Teks bacaan:
( BIMBINGAN KONSELING )
PERMASALAHAN YANG TERJADI PADA ANAK
OLEH :
NIKMATUL
KHOIRIAH
1313042056
PENDIDIKAN
BAHASA INGGRIS
FAKULTAS
KEGURUAN DAN ILMU PENDIDIKAN
UNIVERSITAS
LAMPUNG
2014
A.
PENGERTIAN BIMBINGAN DAN KONSELING SECARA PRIBADI DAN KELOMPOK
Pengertian Bimbingan Pribadi
Bimbingan pribadi bisa dimaknai sebagai suatu bantuan dari
pembimbing kepada terbimbing (individu) agar dapat mencapai tujuan dan tugas
perkembangan pribadi dalam mewujudkan pribadi yang mampu bersosialisasi dan
menyesuaikan diri dengan lingkungannya secara baik.

Tugas yang dikerjakan:
a: Tuliskan ulang dengan tepat bagian bacaan tentang bimbingan konseling, dimulai dari "PENGERTIAN BIMBINGAN DAN" dan berakhir pada "lingkungannya secara baik.".
b: Berikan lanjutan bacaan tentang bimbingan konseling, dimulai sesudah kalimat terakhir yang ditampilkan.

Data yang diberikan:
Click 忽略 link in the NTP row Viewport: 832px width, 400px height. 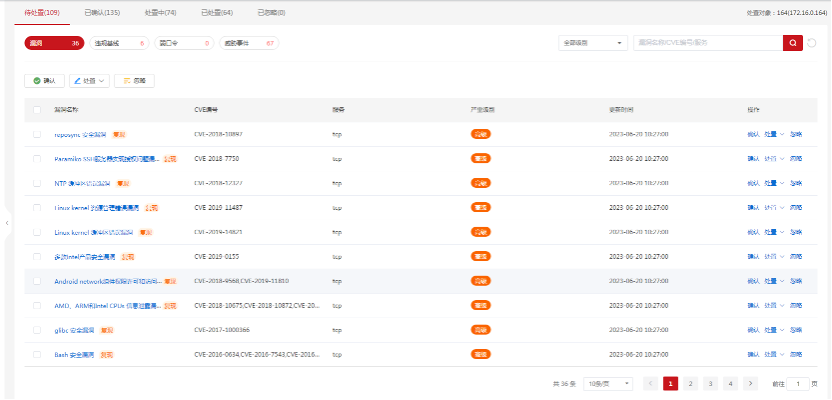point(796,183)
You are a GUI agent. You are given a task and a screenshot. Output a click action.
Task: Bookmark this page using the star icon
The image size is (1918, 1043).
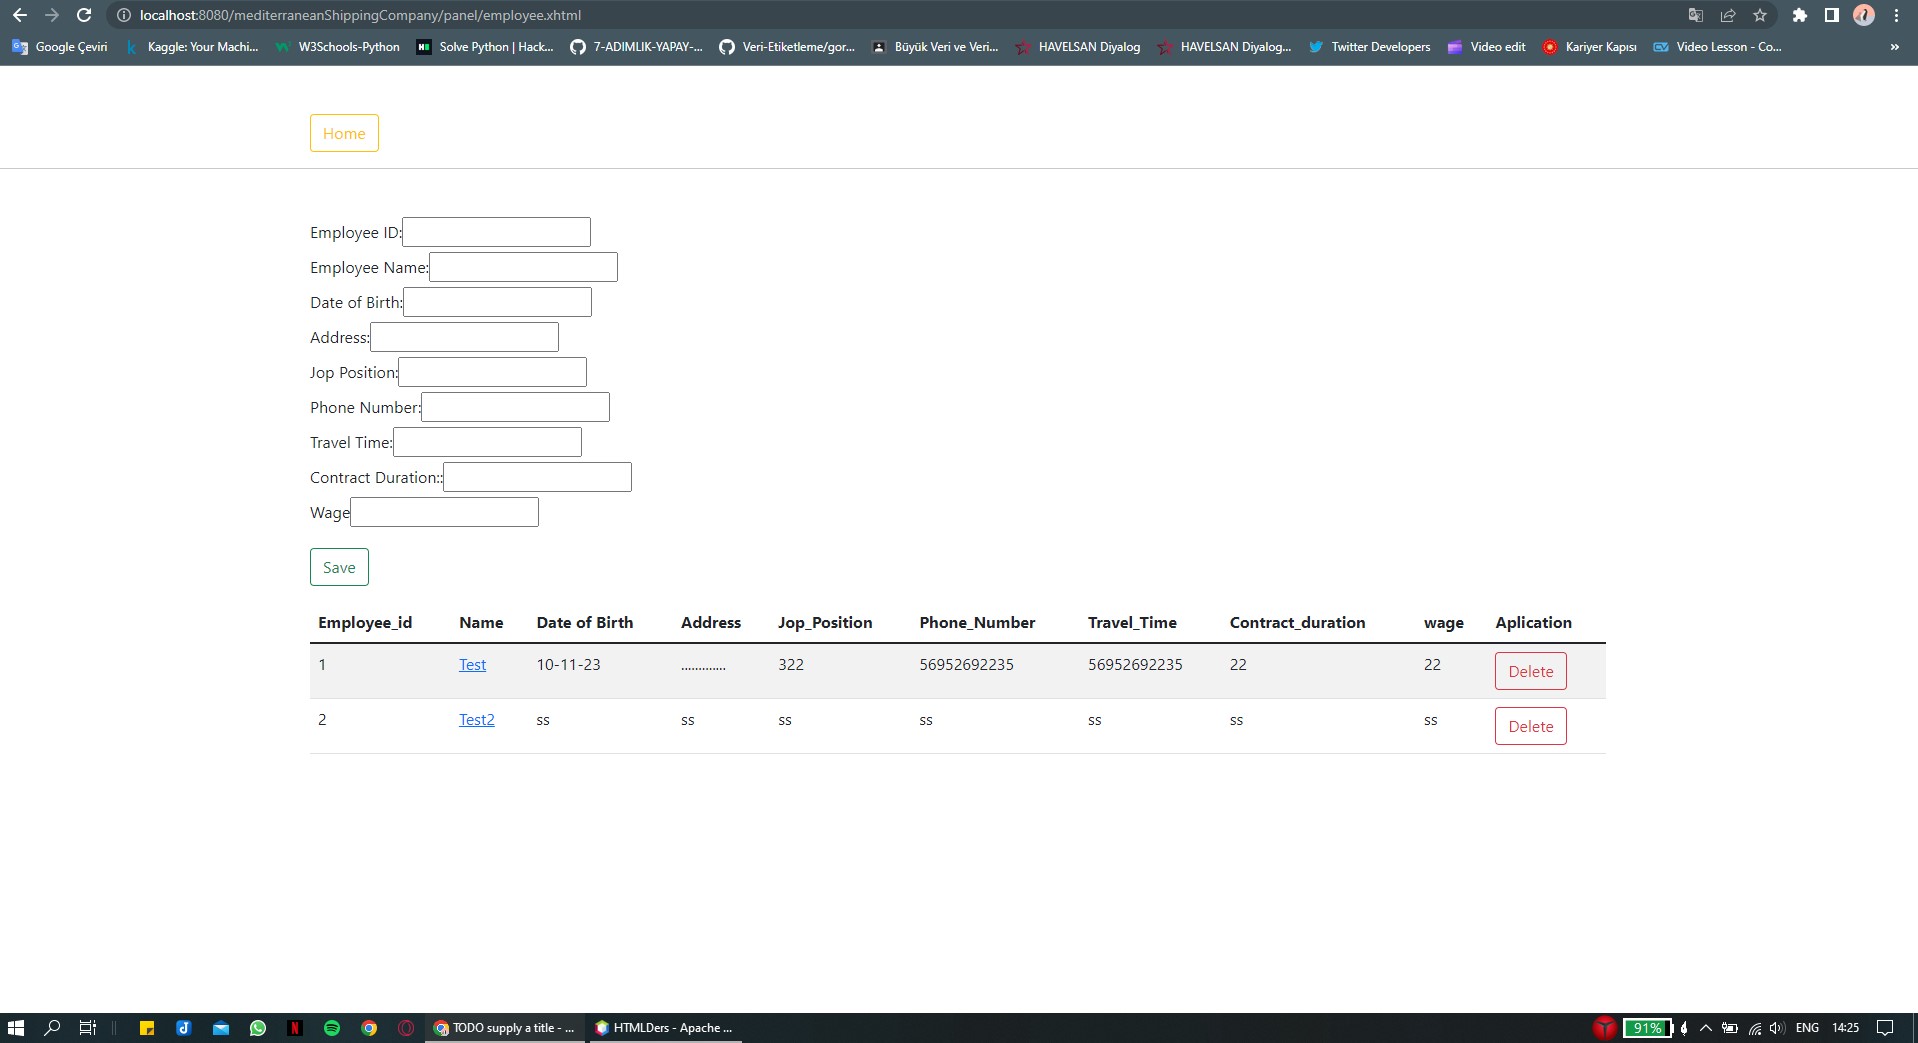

Sebagai jawaban:
a:
PENGERTIAN BIMBINGAN DAN KONSELING SECARA PRIBADI DAN KELOMPOK
Pengertian Bimbingan Pribadi
Bimbingan pribadi bisa dimaknai sebagai suatu bantuan dari
pembimbing kepada terbimbing (individu) agar dapat mencapai tujuan dan tugas
perkembangan pribadi dalam mewujudkan pribadi yang mampu bersosialisasi dan
menyesuaikan diri dengan lingkungannya secara baik.

b:
Pengertian Bimbingan Kelompok
Bimbingan kelompok adalah Suatu kegiatan kelompok yang dilakukan
oleh sekelompok orang dengan memanfaatkan dinamika kelompok yaitu adanya
interaksi saling mengeluarkan pendapat, memberikan tanggapan, saran, dan
sebagainya, dimana pemimpin kelompok menyediakan informasi-informasi yang
bermanfaat agar dapat membantu individu mencapai perkembangan yang optimal.
Pengertian Konseling Pribadi
Konseling pribadi atau individual adalah merupakan salah satu
pemberian bantuan secara perorangan dan secara langsung. Dalam cara ini
pemberian bantuan dilakukan secara face to face relationship (hubungan muka ke
muka, atau hubungan empat mata) antara konselor dengan individu yang terjadi
ketika seorang konselor bertemu secara pribadi dengan klien untuk tujuan
konseling. Ini adalah interaksi antara konselor dan konseli dimana banyak yang
berfikir bahwa ini adalah esensi dari pekerjaan konselor.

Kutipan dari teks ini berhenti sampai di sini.